Academic Staff
Richard is Director of the Mitchell Institute, and a Professor of Politics at Queen's University. His research focuses on political violence and on nationalism, his books including the award-winning studies Armed Struggle: The History of the IRA (2003) and Irish Freedom: The History of Nationalism in Ireland (2006).
He is a Fellow of the British Academy, a Member of the Royal Irish Academy, a Fellow of the Royal Society of Edinburgh, a Member of Academia Europaea, and a Fellow of the Royal Historical Society. In 2019 he was awarded the Royal Irish Academy's Gold Medal in the Social Sciences.
Louise is a Professor of Law and Deputy Director of the Mitchell Institute. Professor Mallinder's research focuses on the intersections of law and peace, and includes transitional justice, human rights, international law, and amnesty laws. Her books include the award-winning Amnesties, Human Rights and Political Transitions (Hart 2009) and the co-authored Lawyers in Conflict and Transition (CUP 2022). Louise is currently co-editing The Elgar Concise Encyclopedia on Law and Peace (with L. Dempster and R. Killean).
She is a Fellow of the Academy of Social Sciences and a member of the Institute for Integrated Transitions Law and Peace Practice Group.
Marsha is the Secretary Hillary Rodham Clinton Chair in Women, Peace, Security and Justice at the Mitchell Institute.
Professor Henry's research focuses on gender, peace, and security; gender and militarisation; gender and development; and intersectional feminist methodologies. She has published in a range of leading journals including Security Dialogue; Qualitative Research; Conflict, Security and Development and Globalizations. Over the past 20 years, her research has concentrated on documenting the social experiences of living and working in peacekeeping missions. Her book on this ethnographic-inspired research, The End of Peacekeeping: Gender, Race, and the Martial Politics of Intervention, University of Pennsylvania Press is published in April 2024.

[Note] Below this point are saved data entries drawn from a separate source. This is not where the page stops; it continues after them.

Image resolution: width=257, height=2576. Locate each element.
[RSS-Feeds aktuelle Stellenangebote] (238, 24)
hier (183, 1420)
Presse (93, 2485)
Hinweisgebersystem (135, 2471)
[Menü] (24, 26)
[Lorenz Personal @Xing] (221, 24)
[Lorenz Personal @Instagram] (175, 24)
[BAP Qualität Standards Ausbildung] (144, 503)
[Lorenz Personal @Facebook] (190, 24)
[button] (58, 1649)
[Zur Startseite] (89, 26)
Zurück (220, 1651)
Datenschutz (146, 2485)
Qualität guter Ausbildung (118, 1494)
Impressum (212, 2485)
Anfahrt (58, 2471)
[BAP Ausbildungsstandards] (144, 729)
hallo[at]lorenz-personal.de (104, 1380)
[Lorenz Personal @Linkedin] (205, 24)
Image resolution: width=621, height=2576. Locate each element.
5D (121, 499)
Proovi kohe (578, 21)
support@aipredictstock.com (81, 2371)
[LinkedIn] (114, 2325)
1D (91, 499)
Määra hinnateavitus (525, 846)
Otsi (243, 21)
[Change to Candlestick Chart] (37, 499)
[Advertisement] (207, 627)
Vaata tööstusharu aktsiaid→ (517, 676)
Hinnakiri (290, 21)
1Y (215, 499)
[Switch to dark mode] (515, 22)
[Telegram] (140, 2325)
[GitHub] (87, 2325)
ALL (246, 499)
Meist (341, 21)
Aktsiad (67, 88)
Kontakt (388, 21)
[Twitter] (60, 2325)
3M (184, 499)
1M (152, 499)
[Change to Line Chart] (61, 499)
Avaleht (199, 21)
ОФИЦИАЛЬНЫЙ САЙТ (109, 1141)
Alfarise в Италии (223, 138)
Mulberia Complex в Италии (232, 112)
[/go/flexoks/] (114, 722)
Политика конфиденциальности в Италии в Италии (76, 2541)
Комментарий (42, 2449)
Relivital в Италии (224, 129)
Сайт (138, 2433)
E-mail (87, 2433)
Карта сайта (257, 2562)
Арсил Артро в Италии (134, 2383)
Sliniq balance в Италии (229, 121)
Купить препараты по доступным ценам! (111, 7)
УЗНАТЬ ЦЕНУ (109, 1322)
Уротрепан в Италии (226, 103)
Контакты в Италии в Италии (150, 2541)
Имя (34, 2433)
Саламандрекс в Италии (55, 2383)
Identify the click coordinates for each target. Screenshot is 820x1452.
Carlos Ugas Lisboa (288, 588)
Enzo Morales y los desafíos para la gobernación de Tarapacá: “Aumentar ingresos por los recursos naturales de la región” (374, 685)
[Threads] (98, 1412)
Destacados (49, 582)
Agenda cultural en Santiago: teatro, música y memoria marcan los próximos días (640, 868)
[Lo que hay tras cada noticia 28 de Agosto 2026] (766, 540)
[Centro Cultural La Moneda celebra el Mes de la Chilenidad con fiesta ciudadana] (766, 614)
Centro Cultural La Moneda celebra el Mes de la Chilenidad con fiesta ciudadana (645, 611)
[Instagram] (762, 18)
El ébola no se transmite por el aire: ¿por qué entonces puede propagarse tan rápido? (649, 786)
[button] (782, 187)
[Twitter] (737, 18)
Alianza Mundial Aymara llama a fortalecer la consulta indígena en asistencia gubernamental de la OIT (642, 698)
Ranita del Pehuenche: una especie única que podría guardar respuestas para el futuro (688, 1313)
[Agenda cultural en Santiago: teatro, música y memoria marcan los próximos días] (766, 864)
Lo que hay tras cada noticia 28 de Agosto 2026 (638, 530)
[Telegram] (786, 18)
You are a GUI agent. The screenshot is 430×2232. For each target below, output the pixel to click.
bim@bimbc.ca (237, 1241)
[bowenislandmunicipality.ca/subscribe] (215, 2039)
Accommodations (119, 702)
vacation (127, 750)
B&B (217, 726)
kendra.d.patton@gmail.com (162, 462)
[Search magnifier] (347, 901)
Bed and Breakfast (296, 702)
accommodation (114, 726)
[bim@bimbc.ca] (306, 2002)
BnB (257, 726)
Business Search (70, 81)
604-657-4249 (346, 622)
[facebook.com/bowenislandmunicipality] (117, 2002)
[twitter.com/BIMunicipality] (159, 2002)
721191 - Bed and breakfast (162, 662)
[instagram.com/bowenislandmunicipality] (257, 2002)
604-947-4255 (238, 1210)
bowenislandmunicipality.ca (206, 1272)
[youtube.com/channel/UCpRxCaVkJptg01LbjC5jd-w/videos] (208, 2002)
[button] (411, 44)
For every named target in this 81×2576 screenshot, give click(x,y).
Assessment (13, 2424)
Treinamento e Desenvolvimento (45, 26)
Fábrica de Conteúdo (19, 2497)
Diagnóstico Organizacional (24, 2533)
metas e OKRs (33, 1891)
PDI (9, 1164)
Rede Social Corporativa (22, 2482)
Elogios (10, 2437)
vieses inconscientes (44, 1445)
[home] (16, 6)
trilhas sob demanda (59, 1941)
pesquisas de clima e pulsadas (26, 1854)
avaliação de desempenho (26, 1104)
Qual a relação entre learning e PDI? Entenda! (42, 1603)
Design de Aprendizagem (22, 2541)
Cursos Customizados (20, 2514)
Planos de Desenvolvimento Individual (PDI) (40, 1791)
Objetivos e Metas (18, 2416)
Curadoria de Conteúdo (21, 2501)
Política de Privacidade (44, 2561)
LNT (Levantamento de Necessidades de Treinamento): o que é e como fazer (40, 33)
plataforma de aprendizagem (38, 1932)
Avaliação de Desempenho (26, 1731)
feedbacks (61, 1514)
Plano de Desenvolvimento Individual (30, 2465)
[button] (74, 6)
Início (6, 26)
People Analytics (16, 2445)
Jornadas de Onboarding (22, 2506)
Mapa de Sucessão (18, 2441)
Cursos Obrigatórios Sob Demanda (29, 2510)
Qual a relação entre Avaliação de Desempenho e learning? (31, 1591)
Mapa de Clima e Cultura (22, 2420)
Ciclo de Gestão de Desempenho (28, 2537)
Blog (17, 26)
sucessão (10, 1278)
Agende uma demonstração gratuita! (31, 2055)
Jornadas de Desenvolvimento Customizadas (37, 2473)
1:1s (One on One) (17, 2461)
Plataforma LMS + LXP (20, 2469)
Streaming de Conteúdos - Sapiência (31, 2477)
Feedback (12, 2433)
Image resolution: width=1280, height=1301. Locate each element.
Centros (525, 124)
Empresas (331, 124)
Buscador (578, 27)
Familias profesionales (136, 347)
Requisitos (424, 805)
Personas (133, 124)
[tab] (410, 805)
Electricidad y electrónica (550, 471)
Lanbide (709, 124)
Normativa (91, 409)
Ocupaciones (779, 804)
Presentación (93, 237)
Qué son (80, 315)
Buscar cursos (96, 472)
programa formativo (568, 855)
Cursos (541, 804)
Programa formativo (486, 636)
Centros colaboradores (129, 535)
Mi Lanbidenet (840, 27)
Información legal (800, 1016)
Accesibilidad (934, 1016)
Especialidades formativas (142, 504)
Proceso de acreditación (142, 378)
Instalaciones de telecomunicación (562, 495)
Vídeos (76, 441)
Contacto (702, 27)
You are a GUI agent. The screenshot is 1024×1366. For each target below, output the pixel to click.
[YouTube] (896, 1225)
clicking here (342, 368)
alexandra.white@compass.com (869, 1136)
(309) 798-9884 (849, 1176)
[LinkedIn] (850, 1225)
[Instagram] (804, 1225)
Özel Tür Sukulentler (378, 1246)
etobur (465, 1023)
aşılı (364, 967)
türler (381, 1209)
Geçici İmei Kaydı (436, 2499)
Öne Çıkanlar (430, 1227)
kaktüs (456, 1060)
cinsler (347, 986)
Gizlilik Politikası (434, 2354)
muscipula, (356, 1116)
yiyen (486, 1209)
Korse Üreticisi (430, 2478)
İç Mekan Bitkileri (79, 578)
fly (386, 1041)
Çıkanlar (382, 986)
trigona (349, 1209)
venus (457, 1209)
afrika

Kieran is the Senator George J. Mitchell Chair in Peace, Security and Justice at the Mitchell Institute and a Professor of Law and Transitional Justice.
He is a Fellow of the British Academy and a member of the Royal Irish Academy. He has authored or co-authored four books, co-edited eight books or special issues and over seventy journal articles and scholarly book chapters. His research interests include human rights, transitional justice, restorative justice, prisons, apologies, armed groups and the role of lawyers. He has been Principle Investigator or Co-Investigator on 10 UKRI-funded projects and is currently a Leverhulme Major Research Fellow (2023-26).
A Professor of Anthropology, Fiona’s research examines value conflicts in Australian Aboriginal domestic moral economy & the effects of art in reparation & reconciliation processes.
She is the author or editor of seven books, including Christianity, Conflict and Renewal in the Australia Pacific (2016), as well as more than fifty chapters and journal articles. She has held positions as Chair of the Anthropological Association of Ireland and Vice-President of the Australian Anthropological Society.